Use of Regenerator Torch Oil: Torch oil is often used in the regenerator to add additional heat. However, the severe hydrothermal environment, coupled with the high velocities near the injection point(s) creates a very challenging environment for FCC catalyst particle integrity. In addition, many refineries use LCO material as torch oil, which is a substantial hidden cost.

Use of Fired Air Heater: Some units will activate the fired air heater to reduce the heat requirement in the regenerator. In some cases, this air heater does not offer a great deal of flexibility in its duty, so its use can “swing” the unit from very low regenerator temperatures to much higher regenerator temperatures.

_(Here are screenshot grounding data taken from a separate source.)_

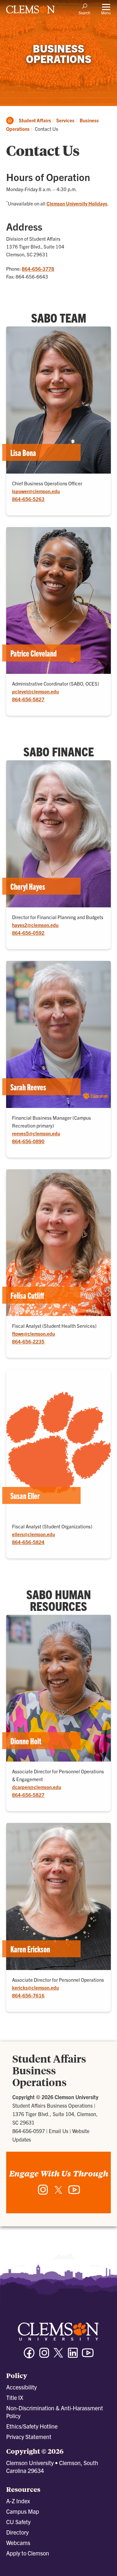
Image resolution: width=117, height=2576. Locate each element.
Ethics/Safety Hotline (32, 2426)
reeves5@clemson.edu (36, 1133)
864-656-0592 (28, 933)
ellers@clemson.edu (33, 1534)
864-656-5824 (28, 1542)
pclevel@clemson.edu (35, 691)
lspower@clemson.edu (36, 491)
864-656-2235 (28, 1341)
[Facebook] (29, 2355)
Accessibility (21, 2387)
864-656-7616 (28, 1995)
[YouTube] (74, 2193)
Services (65, 120)
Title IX (14, 2397)
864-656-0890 (28, 1141)
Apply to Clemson (27, 2553)
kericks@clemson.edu (35, 1987)
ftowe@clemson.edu (33, 1333)
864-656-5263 (28, 499)
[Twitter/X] (58, 2356)
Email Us (58, 2131)
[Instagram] (43, 2193)
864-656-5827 (28, 699)
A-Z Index (18, 2501)
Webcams (18, 2542)
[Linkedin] (73, 2355)
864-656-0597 (28, 2131)
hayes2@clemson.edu (35, 925)
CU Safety (18, 2521)
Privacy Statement (28, 2436)
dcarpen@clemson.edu (36, 1787)
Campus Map (22, 2511)
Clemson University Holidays (76, 203)
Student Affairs (35, 120)
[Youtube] (88, 2355)
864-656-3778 (38, 268)
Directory (17, 2532)
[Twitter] (58, 2192)
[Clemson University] (30, 11)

Reduction in Stripping Steam: Some refiners elect to reduce stripping steam, sending some unstripped hydrocarbon with the catalyst into the regenerator. While this is a viable source of heat on the regenerator side, it results in a net loss of total liquid volume, and unit profitability can suffer. Additionally, the hydrogen-rich unstripped hydrocarbons burn rapidly creating local hot spots which can deactivate the catalyst.

Higher FCC Catalyst Addition Rates: For units that process severely hydrotreated feeds intermittently, catalyst reformulation may not be practical. However, a short-term increase to the FCC catalyst addition rate can increase the equilibrium activity and bring regenerator temperatures up, which will allow the unit to maintain heat balance.

Each of these methods should be evaluated for both its feasibility in a given refinery and for its economic impact to the plant. It is often the case that higher catalyst addition rates, or a high activity catalyst reformulation, are the most economically favorable option.

 

MARK ANDERSON (ThioSolv, LLC)

One change to expect is that the production of ammonia to the sour water will increase substantially. Each ton of ammonia in the sour water increases the load on the Claus by four times it weights in H2S. Claus capacity is not measured by the rate of sulfur captured; the equipment is sized for the gas flow, not the sulfur rate, and H2S in sour water produces as much tail gas flow as about three times as much H2S alone. To deal with the added load on SRU, consider diverting the sour water stripper gas to a SWAATS (sour water ammonia to ammonium thiosulfate) process to convert it to ammonium thiosulfate fertilizer, freeing up Claus capacity for the incremental H2S produced from the VGO hydrotreate.